Fitch's SRM is the agency's proprietary multiple regression rating model that employs 18 variables based on three-year centred averages, including one year of forecasts, to produce a score equivalent to a LTFC IDR. Fitch's QO is a forward-looking qualitative framework designed to allow for adjustment to the SRM output to assign the final rating, reflecting factors within our criteria that are not fully quantifiable and/or not fully reflected in the SRM.

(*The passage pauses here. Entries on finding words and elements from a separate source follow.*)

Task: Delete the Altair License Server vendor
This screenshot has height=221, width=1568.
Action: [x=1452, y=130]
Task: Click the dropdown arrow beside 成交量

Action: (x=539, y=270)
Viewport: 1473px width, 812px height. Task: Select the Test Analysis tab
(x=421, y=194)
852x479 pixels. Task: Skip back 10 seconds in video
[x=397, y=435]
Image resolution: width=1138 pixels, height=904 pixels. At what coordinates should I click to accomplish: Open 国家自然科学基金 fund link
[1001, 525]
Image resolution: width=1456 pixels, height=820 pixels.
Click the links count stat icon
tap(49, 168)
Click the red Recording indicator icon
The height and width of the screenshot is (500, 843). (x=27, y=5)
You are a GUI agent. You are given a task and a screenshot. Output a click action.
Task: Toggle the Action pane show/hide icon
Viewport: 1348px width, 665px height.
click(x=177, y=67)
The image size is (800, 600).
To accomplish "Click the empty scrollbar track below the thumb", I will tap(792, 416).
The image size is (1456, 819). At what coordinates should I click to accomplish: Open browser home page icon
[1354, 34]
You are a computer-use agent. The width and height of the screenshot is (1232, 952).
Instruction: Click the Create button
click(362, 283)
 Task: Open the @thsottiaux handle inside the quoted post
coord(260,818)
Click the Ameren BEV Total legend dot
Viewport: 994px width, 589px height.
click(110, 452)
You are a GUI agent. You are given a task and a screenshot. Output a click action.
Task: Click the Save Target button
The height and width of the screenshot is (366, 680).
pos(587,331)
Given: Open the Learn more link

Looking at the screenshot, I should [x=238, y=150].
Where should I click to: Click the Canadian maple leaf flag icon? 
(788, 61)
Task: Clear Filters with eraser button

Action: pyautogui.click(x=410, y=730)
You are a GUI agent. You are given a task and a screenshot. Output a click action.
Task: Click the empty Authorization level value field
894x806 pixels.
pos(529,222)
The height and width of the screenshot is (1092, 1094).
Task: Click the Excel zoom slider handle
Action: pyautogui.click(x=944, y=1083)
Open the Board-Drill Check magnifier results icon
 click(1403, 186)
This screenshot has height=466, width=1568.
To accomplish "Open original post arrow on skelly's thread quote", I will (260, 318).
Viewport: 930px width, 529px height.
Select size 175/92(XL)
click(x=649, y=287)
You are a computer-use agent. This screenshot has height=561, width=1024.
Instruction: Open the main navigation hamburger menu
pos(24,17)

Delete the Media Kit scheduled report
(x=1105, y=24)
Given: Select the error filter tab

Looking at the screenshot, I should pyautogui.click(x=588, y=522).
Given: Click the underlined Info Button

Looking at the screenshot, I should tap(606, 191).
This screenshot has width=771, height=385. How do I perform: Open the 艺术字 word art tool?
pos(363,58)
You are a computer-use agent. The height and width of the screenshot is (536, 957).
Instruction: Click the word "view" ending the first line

Best/Worst Case Rating Scenario
International scale credit ratings of Sovereigns, Public Finance and Infrastructure issuers have a best-case rating upgrade scenario (defined as the 99th percentile of rating transitions, measured in a positive direction) of three notches over a three-year rating horizon; and a worst-case rating downgrade scenario (defined as the 99th percentile of rating transitions, measured in a negative direction) of three notches over three years. The complete span of best- and worst-case scenario credit ratings for all rating categories ranges from 'AAA' to 'D'. Best- and worst-case scenario credit ratings are based on historical performance. For more information about the methodology used to determine sector-specific best- and worst-case scenario credit ratings, visit https://www.fitchratings.com/site/re/10111579.
Key Assumptions
The global economy performs broadly in line with Fitch's latest Global Economic Outlook published in June 2021. Eurozone real GDP is forecast to recover 5% in 2021 and 4.5% in 2022.
REFERENCES FOR SUBSTANTIALLY MATERIAL SOURCE CITED AS KEY DRIVER OF RATING
The principal sources of information used in the analysis are described in the Applicable Criteria.
ESG Considerations
Slovenia has an ESG Relevance Score of 5 for Political Stability and Rights as World Bank Governance Indicators (WBGI) have the highest weight in Fitch's SRM and are highly relevant to the rating and a key rating driver with a high weight.
Slovenia has an ESG Relevance Score of 5 for Rule of Law, Institutional & Regulatory Quality and Control of Corruption as WBGI have the highest weight in Fitch's SRM and are therefore highly relevant to the rating and are a key rating driver with a high weight.
Slovenia has an ESG Relevance Score of 4 for Human Rights and Political Freedoms as strong social stability and voice and accountability are reflected in the WBGI that have the highest weight in the SRM. They are relevant to the rating and a rating driver.
Slovenia has an ESG Relevance Score of 4 for Creditor Rights as willingness to service and repay debt is relevant to the rating and is a rating driver for Slovenia, as for all sovereigns.
Except for the matters discussed above, the highest level of ESG credit relevance, if present, is a score of 3. This means ESG issues are credit-neutral or have only a minimal credit impact on the entity, either due to their nature or to the way in which they are being managed by the entity."